What I am trying to say: A card might be 4K capable, but won't last long. Especially not without good upscaling with broad game support, which was the main reason 1080 Ti did not age well and why I replaced my 1080 Ti after like 3 years.
 
I am saying 1080 Ti was a 4K/UHD card, for a few short years, then next gen consoles came out and way more advanced game engines, which made the 1080 Ti hit a brick wall real fast with no upscaling to help.

9 out of 10 if not more of actual 4K gamers is using upscaling, because it is a nobrainer for most.

3090 was a 4K card as well, today not so much but saved somewhat by DLSS.
4090 still somewhat is a 4K card but many games are made with upscaling in mind these days, like Black Myth Wukong for example, even 5090 will sweat at 4K max settings if you disable upscaling.

What I am trying to say: A card might be 4K capable, but won't last long. Especially not without good upscaling with broad game support, which was the main reason 1080 Ti did not age well and why I replaced my 1080 Ti after like 3 years.
You’re basically saying the same thing, just with different emphasis. I’ve never claimed the 1080 Ti was a forever 4K card. I’ve consistently said it was a legitimate 4K GPU in its time, which you’re have also acknowledge.
 
You’re basically saying the same thing, just with different emphasis. I’ve never claimed the 1080 Ti was a forever 4K card. I’ve consistently said it was a legitimate 4K GPU in its time, which you’re have also acknowledge.
Yep but not for long, like always if you insist on 4K/UHD or higher, at native.

I also said most RTX cards aged better due to proper upscaling support and this was the main reason 1080 Ti aged kinda bad.

For example, 2080 Ti is pretty good still at 4K using DLSS Performance mode which looks great with DLSS 4 and preset K.

1080 Ti was a good GPU but overrated as well. I saw people back in 2022-2024 saying it was still great. Absolutely not. My 1080 Ti felt dated before 2020.

Many people were stuck with GTX 900/1000 long after 2020 due to mining craze etc.
They tried to make people and themselves believe their card was still good. Because they could not really afford to buy a new card. The same people called upscaling a joke, while game industry embraced it fast. Both console and PC game developers.

1080 Ti aged like normal really. Could have aged much better than it did but the game industry changed.

I personally liked my 980 Ti better than my 1080 Ti mostly due to the massive OC headroom.
My 980 Ti was almost on 1080 non-Ti level but lacked VRAM in the end. I bought 1080 Ti hoping it would last better, due to 11GB VRAM, but lacked advanced features and eventually, next gen consoles, next gen game engines and brand new features hit, which made the 1080 Ti age as usual, regardless of having 11GB which was alot back then.

Conclusion? No matter how hard you try and futureproof, it won't really work.

That said, my 4090 aged like wine. Probably the best GPU purchase ever for me.
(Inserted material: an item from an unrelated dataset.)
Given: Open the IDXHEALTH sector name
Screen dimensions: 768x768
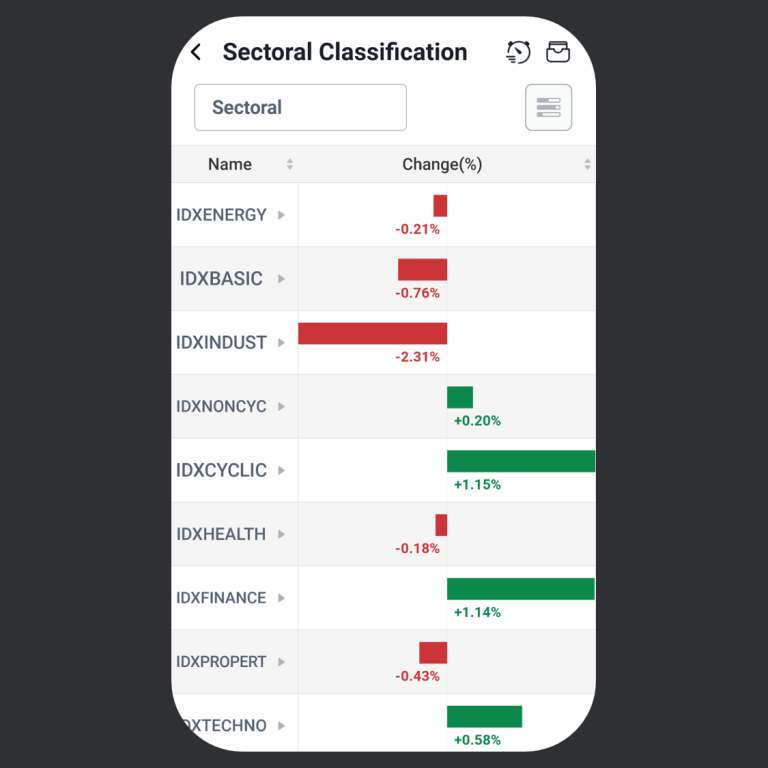Looking at the screenshot, I should (x=221, y=535).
Still very good 4 years later, with full DLSS 4 + 4.5 support, including native FP8, and it seems that the next 2 years won't bring much new from neither Nvidia or AMD. And with 24GB VRAM, I don't fear any game this time.

4090 >>>> 1080 Ti in terms of longevity

Had my 1080 Ti for 3 years or so.
Will have this 4090 for 6 years I guess. RTX 6090 or 6080 will be my upgrade path, or AMD if they deliver a GPU in this league.